(Dataset entries)
^^^^

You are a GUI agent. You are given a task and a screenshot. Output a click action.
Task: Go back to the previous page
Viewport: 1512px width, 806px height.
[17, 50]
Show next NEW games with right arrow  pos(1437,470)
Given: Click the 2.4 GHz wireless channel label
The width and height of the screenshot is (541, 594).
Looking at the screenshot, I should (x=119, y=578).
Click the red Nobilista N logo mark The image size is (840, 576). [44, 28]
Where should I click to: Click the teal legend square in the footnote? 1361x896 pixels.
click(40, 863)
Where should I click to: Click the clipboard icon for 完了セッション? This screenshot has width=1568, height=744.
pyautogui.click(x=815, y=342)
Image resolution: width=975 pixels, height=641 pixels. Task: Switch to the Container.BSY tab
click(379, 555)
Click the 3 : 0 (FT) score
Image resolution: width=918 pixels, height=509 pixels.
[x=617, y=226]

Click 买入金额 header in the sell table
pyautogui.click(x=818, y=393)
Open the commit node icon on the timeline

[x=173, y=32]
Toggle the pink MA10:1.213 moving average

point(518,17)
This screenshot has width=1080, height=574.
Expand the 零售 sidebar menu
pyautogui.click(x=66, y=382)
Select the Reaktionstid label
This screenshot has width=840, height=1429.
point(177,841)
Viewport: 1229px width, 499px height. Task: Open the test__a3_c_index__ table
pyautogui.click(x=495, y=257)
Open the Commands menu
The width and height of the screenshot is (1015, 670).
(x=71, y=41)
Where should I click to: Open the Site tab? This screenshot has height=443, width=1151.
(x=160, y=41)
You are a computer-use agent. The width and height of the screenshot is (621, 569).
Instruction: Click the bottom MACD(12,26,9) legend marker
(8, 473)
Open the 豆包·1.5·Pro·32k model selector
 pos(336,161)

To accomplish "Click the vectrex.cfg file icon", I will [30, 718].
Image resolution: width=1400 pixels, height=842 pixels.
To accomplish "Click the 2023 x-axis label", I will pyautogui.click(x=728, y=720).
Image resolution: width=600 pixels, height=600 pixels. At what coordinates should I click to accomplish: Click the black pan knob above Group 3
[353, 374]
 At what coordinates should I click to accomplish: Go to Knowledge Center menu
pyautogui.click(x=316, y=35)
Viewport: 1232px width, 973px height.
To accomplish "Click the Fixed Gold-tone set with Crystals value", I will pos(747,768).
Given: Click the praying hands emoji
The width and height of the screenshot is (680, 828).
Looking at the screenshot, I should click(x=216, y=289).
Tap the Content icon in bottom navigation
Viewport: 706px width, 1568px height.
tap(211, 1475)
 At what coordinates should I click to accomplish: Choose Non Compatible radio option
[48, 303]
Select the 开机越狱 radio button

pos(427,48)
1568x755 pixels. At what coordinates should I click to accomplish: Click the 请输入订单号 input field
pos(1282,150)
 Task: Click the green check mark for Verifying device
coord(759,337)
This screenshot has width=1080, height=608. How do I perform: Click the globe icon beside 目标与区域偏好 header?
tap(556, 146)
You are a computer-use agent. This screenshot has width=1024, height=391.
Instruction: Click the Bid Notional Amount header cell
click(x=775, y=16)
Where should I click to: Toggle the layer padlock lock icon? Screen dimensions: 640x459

^^^^

WHAT IS BEING ASKED:
Could you find every line in the records above that has the string "with" and copy it?

EXPECTED ANSWER:
Show next NEW games with right arrow  pos(1437,470)
To accomplish "Click the Fixed Gold-tone set with Crystals value", I will pos(747,768).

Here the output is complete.